La guerra, grazie ai provvedimenti politici presi tempestivamente dai Romani, e che miravano, con pieno effetto, a rendere vani gli scopi degl'insorti, non tardò a declinare, malgrado le vivaci resistenze provocate dal comprensibile timore della repressione romana. Già al principio dell'89 Pompeo Strabone vinceva ad Ascoli i ribelli in battaglia campale; nell'88 Lucio Cornelio Silla, console con Pompeo Rufo, riuscì a far capitolare diversi dei centri di resistenza, e a costringere i Marsi alla resa. Mentre sotto Nola assediata si tratteneva nell'88 l'esercito di Silla, l'insurrezione fu localizzata a poche popolazioni, che, segretamente sovvenzionate dal grande nemico che si preparava alla maggiore guerra dell'Oriente contro Roma, Mitridate re del Ponto, e favorite dalle incertezze della situazione politica interna del governo, riuscirono a resistere sino quasi all'80 a. C.

----

**Compiti**.
**a)** Nel passo sulla guerra contro gli insorti, in quale città Pompeo Strabone vinse i ribelli all'inizio dell'89?
**b)** Elenca tutte le persone indicate per nome nel passo sulla guerra contro gli insorti.
**c)** Prosegui il passo sulla guerra contro gli insorti, riprendendo subito dopo la sua ultima frase.
I dati non hanno alcun ruolo in questo lavoro.

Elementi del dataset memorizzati
----

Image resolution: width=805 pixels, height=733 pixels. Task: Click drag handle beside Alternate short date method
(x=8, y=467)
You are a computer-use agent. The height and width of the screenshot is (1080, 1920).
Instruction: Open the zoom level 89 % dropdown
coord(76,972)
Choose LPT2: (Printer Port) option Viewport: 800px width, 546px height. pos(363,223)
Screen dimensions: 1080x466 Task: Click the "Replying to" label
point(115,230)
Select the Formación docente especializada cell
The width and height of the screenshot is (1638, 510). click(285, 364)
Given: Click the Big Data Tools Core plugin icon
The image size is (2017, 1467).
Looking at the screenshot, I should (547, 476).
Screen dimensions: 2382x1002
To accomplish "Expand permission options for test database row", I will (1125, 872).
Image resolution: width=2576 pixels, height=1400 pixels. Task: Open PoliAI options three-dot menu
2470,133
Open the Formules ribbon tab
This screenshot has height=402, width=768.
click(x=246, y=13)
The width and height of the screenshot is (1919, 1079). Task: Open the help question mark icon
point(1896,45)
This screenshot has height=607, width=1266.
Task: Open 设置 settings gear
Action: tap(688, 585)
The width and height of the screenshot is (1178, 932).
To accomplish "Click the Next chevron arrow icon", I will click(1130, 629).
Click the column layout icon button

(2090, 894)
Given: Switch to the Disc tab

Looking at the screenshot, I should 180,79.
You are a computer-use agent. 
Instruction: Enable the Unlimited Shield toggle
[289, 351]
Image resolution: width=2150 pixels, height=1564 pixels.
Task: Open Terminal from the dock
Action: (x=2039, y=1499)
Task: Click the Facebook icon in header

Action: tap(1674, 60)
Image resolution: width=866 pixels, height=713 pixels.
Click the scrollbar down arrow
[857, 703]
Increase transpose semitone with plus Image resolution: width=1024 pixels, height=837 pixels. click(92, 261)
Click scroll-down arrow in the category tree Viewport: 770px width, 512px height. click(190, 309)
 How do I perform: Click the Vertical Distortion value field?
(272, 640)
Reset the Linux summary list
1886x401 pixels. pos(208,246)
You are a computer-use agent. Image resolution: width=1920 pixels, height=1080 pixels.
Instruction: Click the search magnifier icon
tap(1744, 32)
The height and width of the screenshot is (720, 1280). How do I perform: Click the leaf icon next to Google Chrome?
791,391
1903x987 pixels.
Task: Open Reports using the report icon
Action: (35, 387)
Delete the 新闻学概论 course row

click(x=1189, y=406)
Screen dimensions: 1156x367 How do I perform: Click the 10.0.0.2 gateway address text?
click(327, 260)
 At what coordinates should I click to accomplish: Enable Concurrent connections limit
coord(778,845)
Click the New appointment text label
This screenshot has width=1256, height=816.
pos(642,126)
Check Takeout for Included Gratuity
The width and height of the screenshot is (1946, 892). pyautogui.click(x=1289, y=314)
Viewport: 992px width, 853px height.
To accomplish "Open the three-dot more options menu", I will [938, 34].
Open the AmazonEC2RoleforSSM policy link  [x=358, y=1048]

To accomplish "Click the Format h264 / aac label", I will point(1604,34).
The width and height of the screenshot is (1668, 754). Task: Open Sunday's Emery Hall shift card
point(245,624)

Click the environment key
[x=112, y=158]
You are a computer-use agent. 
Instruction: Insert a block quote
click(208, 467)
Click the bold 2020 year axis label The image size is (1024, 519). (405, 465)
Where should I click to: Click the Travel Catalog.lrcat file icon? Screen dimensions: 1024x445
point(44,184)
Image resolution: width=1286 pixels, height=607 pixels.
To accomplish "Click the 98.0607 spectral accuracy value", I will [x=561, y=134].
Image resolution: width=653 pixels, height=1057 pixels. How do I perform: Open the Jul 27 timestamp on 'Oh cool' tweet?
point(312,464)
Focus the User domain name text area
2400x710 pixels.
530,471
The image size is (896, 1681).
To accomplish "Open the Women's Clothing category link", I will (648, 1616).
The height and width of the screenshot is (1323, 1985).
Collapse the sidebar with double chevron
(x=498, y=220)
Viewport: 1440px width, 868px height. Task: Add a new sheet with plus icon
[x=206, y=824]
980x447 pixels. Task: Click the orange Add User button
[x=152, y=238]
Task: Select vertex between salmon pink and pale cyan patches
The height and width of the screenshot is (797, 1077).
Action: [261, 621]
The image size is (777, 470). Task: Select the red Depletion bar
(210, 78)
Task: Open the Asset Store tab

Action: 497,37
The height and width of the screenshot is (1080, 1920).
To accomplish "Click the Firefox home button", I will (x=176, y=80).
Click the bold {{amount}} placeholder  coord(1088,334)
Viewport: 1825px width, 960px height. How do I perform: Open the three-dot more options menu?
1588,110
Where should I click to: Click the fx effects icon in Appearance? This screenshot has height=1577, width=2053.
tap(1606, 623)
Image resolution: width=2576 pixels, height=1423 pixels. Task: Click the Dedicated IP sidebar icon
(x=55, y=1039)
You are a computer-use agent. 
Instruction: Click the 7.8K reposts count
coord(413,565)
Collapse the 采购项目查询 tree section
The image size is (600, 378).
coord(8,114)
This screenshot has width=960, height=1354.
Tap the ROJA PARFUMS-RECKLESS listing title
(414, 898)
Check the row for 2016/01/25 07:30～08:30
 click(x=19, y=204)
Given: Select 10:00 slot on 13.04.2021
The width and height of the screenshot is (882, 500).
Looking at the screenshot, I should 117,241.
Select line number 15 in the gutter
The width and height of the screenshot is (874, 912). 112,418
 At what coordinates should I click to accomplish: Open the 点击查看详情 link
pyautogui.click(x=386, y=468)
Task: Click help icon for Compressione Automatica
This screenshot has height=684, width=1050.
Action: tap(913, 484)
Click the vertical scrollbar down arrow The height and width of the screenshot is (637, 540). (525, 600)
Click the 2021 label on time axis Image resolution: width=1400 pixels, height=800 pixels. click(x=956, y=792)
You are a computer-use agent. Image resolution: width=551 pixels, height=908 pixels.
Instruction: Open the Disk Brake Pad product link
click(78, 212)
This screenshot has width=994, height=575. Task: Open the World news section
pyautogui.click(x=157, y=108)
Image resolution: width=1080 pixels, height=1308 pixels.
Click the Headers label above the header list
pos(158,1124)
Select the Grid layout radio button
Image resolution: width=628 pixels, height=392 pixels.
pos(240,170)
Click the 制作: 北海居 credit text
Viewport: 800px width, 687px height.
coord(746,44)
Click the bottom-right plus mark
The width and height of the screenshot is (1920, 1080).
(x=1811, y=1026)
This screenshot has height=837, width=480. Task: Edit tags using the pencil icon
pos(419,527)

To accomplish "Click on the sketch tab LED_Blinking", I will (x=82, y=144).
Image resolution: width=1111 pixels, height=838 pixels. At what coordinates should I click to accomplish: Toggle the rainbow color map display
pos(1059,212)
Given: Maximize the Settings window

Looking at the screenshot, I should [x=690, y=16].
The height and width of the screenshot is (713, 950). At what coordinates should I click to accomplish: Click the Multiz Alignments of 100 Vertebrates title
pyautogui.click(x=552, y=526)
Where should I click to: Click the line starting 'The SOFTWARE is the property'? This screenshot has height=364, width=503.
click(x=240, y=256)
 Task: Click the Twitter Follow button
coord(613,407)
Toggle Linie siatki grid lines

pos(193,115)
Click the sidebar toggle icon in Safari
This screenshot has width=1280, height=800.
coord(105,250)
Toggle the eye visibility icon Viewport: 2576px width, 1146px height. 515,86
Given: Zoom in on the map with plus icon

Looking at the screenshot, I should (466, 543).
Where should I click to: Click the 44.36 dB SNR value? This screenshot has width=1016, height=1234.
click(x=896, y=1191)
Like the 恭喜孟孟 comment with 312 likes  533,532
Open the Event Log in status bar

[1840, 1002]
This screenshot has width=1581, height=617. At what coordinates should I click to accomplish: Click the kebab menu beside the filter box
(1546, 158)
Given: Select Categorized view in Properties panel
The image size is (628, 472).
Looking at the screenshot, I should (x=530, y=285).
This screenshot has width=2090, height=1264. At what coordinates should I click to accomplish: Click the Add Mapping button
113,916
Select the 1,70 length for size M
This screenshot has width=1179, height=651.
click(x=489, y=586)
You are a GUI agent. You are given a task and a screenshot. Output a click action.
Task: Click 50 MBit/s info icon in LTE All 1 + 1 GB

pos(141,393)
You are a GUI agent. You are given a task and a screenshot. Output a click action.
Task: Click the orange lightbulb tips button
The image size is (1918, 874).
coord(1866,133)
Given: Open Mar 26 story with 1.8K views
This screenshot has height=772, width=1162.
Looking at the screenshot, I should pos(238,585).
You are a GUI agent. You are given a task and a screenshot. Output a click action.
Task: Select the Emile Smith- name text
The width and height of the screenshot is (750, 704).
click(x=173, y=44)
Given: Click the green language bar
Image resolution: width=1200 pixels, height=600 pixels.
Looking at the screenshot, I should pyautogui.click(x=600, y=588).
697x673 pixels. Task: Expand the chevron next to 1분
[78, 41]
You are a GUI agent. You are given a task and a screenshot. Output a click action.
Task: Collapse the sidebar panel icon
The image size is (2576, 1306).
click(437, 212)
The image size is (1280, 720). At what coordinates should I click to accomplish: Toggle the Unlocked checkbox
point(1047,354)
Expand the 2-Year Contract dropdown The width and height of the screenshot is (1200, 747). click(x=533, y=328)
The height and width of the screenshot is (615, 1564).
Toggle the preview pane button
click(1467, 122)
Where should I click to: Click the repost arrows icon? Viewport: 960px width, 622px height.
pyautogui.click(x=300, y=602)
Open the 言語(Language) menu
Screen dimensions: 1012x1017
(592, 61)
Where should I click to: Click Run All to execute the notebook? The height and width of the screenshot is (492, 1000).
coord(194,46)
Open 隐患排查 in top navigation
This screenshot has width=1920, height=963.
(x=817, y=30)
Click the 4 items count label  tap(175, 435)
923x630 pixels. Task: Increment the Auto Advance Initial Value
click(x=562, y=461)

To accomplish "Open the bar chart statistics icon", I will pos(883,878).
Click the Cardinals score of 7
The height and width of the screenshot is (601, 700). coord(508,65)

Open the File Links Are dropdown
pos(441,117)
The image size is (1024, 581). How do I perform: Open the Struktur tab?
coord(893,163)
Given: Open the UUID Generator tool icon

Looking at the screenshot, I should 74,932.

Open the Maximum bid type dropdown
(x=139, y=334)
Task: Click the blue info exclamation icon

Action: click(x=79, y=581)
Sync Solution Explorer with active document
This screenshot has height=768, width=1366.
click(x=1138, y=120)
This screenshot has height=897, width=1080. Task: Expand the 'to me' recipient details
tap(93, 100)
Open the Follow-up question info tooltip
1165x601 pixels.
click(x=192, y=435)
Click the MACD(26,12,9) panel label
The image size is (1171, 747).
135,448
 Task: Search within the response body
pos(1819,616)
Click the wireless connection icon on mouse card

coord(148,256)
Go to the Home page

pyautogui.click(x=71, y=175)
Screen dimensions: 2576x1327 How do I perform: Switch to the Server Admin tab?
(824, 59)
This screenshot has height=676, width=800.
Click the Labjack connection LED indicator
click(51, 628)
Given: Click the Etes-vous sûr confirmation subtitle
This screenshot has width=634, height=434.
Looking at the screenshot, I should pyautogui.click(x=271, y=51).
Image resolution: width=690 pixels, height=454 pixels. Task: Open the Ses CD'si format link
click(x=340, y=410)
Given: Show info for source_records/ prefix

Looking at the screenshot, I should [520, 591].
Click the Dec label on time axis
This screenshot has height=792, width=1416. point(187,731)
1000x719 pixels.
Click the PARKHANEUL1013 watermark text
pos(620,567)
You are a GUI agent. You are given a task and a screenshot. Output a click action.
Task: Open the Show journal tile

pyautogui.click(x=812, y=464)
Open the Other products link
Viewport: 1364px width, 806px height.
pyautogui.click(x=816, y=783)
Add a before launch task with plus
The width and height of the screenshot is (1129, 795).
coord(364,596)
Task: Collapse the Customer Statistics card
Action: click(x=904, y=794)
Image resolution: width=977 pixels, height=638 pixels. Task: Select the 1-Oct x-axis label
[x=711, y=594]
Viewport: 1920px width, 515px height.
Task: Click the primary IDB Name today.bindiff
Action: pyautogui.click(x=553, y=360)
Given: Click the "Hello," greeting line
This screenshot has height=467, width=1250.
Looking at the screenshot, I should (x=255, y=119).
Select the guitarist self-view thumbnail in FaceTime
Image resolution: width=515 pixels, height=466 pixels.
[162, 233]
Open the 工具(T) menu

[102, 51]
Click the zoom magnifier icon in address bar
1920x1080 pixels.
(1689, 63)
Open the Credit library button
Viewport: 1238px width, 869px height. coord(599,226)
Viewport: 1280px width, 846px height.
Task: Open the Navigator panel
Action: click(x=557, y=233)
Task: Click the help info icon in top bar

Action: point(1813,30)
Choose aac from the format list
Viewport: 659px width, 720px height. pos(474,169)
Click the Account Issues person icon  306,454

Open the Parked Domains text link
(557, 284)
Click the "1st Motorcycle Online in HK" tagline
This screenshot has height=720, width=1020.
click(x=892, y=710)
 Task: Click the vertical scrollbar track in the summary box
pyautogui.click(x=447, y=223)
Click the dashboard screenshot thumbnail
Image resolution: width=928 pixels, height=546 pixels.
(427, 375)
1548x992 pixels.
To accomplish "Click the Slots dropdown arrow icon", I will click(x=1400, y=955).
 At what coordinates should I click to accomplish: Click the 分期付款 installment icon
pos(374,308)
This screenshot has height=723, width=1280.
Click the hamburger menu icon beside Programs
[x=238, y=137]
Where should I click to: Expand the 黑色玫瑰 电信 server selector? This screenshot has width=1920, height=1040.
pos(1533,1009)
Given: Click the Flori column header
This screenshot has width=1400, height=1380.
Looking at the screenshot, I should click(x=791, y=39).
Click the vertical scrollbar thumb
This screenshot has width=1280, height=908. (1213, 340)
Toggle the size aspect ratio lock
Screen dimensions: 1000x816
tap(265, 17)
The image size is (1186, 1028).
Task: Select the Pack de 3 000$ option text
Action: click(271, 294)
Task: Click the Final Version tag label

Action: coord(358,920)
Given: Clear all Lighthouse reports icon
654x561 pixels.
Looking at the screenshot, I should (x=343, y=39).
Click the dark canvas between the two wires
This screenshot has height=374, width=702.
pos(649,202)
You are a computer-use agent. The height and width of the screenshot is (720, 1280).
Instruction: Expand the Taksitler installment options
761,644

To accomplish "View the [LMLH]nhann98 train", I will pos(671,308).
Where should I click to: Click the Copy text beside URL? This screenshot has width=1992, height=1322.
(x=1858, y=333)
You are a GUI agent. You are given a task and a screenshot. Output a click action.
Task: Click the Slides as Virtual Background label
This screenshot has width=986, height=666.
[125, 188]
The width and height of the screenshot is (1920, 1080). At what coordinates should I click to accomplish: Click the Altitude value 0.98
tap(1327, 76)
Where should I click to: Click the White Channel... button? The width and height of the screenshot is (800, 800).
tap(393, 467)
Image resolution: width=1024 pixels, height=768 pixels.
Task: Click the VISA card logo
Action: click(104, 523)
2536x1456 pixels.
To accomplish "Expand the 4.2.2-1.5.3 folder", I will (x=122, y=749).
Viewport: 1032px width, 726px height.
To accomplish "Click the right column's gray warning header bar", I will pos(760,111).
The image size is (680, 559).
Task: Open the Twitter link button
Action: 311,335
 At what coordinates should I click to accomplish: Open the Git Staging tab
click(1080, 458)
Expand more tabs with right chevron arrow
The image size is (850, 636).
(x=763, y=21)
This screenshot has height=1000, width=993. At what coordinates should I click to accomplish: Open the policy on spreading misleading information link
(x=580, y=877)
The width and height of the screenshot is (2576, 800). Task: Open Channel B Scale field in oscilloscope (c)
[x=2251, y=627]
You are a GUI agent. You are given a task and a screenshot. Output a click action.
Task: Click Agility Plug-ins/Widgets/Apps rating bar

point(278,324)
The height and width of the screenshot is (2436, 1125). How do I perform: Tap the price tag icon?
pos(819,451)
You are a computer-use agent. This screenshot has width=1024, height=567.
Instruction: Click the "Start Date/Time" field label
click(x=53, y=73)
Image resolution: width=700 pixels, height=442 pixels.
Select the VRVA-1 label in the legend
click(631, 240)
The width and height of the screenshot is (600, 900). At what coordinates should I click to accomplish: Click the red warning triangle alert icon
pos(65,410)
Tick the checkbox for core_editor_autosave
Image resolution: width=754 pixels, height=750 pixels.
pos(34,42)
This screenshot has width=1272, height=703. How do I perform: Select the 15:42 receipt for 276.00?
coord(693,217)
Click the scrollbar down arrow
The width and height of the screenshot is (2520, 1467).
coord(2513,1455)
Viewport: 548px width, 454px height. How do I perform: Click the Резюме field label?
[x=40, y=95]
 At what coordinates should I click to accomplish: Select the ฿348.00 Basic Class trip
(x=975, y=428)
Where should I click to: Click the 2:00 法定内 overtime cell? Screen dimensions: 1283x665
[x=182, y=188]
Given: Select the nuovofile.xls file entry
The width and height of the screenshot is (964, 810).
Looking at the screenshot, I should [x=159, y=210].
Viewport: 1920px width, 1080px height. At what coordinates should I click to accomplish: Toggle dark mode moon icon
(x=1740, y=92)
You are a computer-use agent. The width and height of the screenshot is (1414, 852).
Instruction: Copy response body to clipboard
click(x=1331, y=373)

----

**Soluzioni dei compiti**.
**a)** Ad Ascoli, in battaglia campale.

**b)** Pompeo Strabone, Lucio Cornelio Silla, Pompeo Rufo, Mitridate re del Ponto.

**c)**
La guerra civile degli alleati aveva avuto due aspetti fondamentali: la rivendicazione dell'unità popolare romano-italica da parte degl'insorti e la necessaria, e forse quasi involontaria, affermazione dell'unità imperiale dello stato, fatta dal governo di Roma costretto a valersi dell'aiuto dei provinciali per salvare la potenza statale in Italia. Gl'insorti furono vinti, e la guerra costò trecentomila vite; la severa repressione di Roma modificò inoltre profondamente lo stesso assetto sociale in Italia.
Fonti: Epit. Liviane, LXXII segg.; Appiano, Bell. civ., I, 38 segg.; Velleio Pat., II, 15 segg.; Floro, II, 6 segg.; Plutarco, Mario; Diodoro, ecc.
Bibl.: Last-Gardner, in Cambridge Ancient History, IX, Cambridge 1932, p. 158 segg.; A. v. Domaszewski, in Sitzungsber. d. Akad. in Wien, 1924; C. Cichorius, in Römische Studien, Lipsia-Berlino 1922, p. 130 segg.; G. H. Stevenson, in Journal of Roman Studies, IX (1919) p. 95.